Hacker Giraffe is the latest to resort to “Good Samaritan security,” by warning users of the issues and providing advice on how to fix them before malicious hackers take over, where tech companies and device makers have largely failed.

But Munro said that these kinds of attacks — although obnoxious and intrusive on the face of it — could be exploited to have far more malicious consequences.

In a blog post Wednesday, Munro said it was easy to exploit other smart home devices — like an Amazon Echo — by hijacking a Chromecast and forcing it to play commands that are loud enough to be picked up by its microphone. That’s happened before, when smart assistants get confused when they overhear words on the television or radio, and suddenly and without warning purchase items from Amazon. (You can and should turn on a PIN for ordering through Amazon.)

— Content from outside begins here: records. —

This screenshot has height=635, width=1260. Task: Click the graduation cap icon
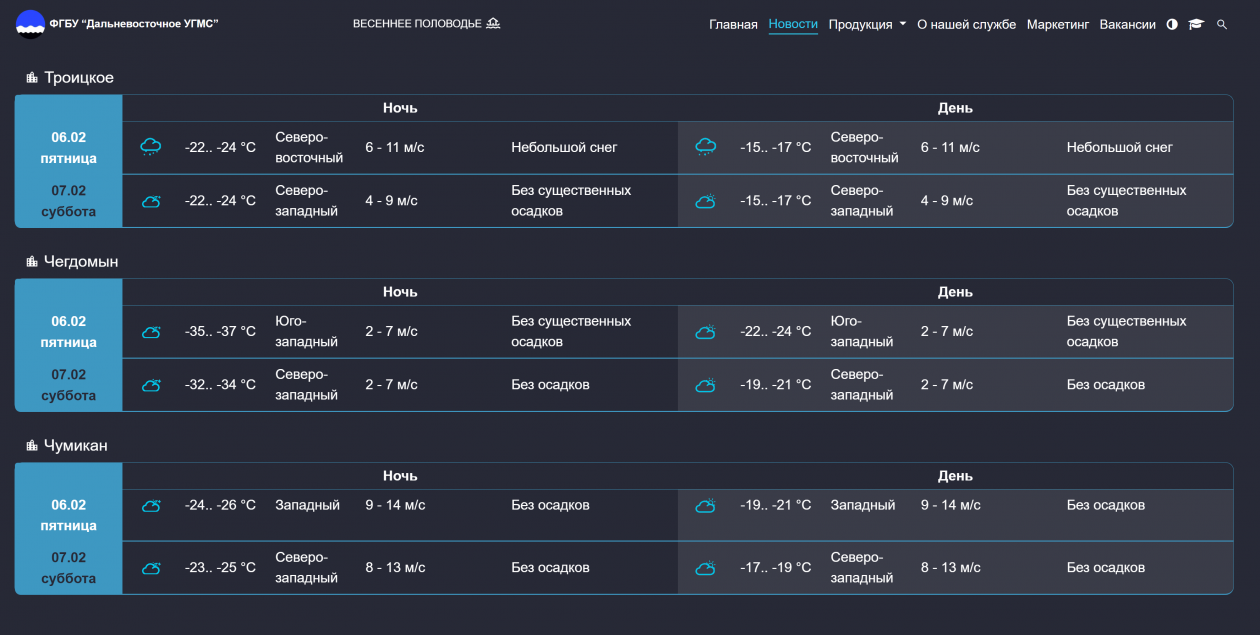(1196, 24)
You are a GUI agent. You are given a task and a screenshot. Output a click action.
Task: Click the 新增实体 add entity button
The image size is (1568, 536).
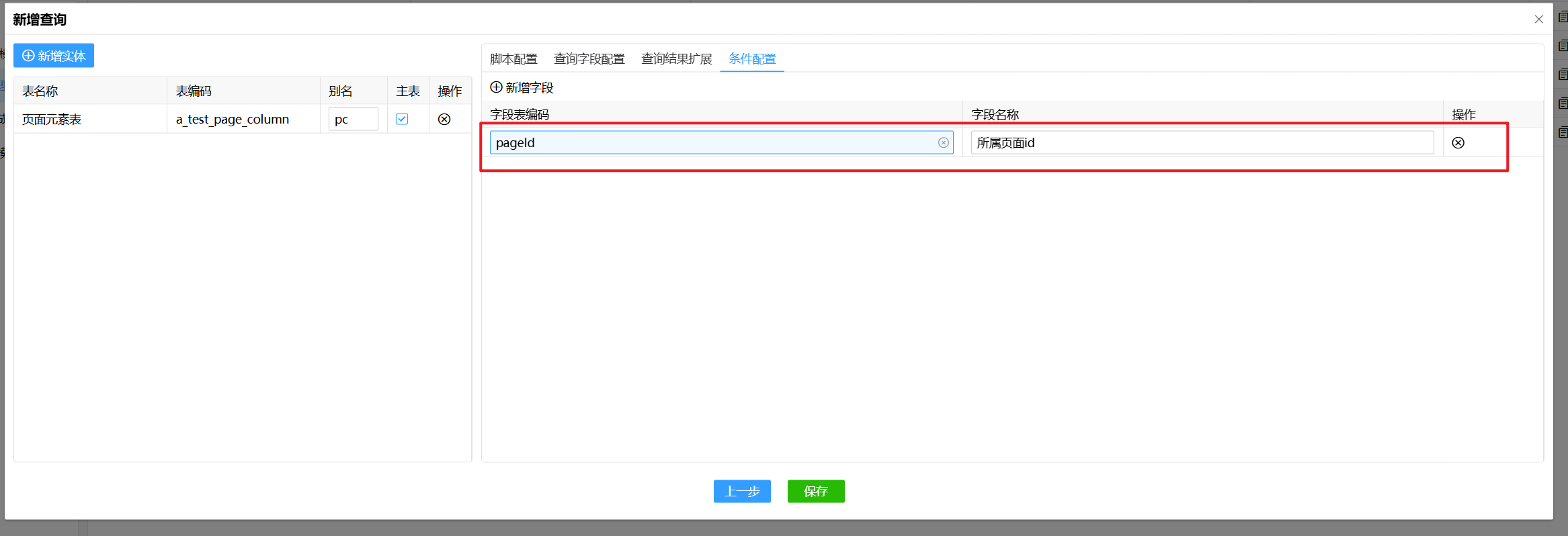(x=54, y=56)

To name a few, Munro said it’s possible to force a Chromecast into loading a YouTube video created by an attacker to trick an Echo to: “Alexa, order an iPad,” or, “Alexa, turn off the house alarm,” or, “Alexa, set an alarm every day at 3am.”

Amazon Echos and other smart devices are widely considered to be secure, even if they’re prone to overhearing things they shouldn’t. Often, the weakest link are humans. Second to that, it’s the other devices around smart home assistants that pose the biggest risk, said Munro in his blog post. That was demonstrated recently when Canadian security researcher Render Man showed how using a sound transducer against a window can trick a nearby Amazon Echo into unlocking a network-connected smart lock on the front door of a house.

“Google needs to properly fix the Chromecast deauth bug that allows casting of YouTube traffic,” said Munro.